ASCAV afirma que el Ejecutivo canario está utilizando como argumento una sentencia de octubre de 2024 que, según explica, pertenece a la Sala de lo Civil y se limita a resolver un conflicto entre una comunidad de propietarios y una empresa de alquiler turístico sobre la aplicación de la Ley de Propiedad Horizontal.
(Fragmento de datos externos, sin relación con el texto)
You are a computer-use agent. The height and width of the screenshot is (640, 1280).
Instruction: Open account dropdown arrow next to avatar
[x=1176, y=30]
A juicio de la asociación, ese fallo no entra a valorar el régimen administrativo de las viviendas vacacionales ni las considera actividades clasificadas.
La organización añade que el propio Tribunal Supremo, en una sentencia posterior de febrero de 2025, sostiene que el alquiler turístico, en el caso analizado, no constituye una actividad incómoda o molesta, y recuerda además resoluciones de distintos tribunales españoles que rechazan considerar, de forma generalizada, que las viviendas vacacionales sean actividades molestas por naturaleza.
ASCAV también subraya que no existe impedimento legal para que el Parlamento de Canarias excluya expresamente a la vivienda vacacional de la consideración de actividad clasificada, tal y como plantea una de las enmiendas actualmente en tramitación.
Finalmente, la asociación acusa al Gobierno autonómico de incurrir en una contradicción, al recordar que una enmienda ya aprobada permite el uso turístico ocasional de viviendas durante un máximo de quince días al año para eventos de especial relevancia sin considerarlo una actividad clasificada, lo que, a su juicio, desmonta el argumento utilizado para endurecer el régimen aplicable a la vivienda vacacional.
El núcleo del enfrentamiento jurídico
ASCAV centra su ofensiva en una cuestión clave para el futuro de la ley: si la vivienda vacacional debe ser considerada una actividad clasificada, sometida a mayores requisitos administrativos. La asociación sostiene que la jurisprudencia del Supremo no respalda esa tesis y que equiparar una vivienda turística a actividades como talleres, industrias o cafeterías carece de fundamento jurídico. El debate puede resultar determinante para el desarrollo definitivo de la nueva normativa autonómica sobre vivienda vacacional.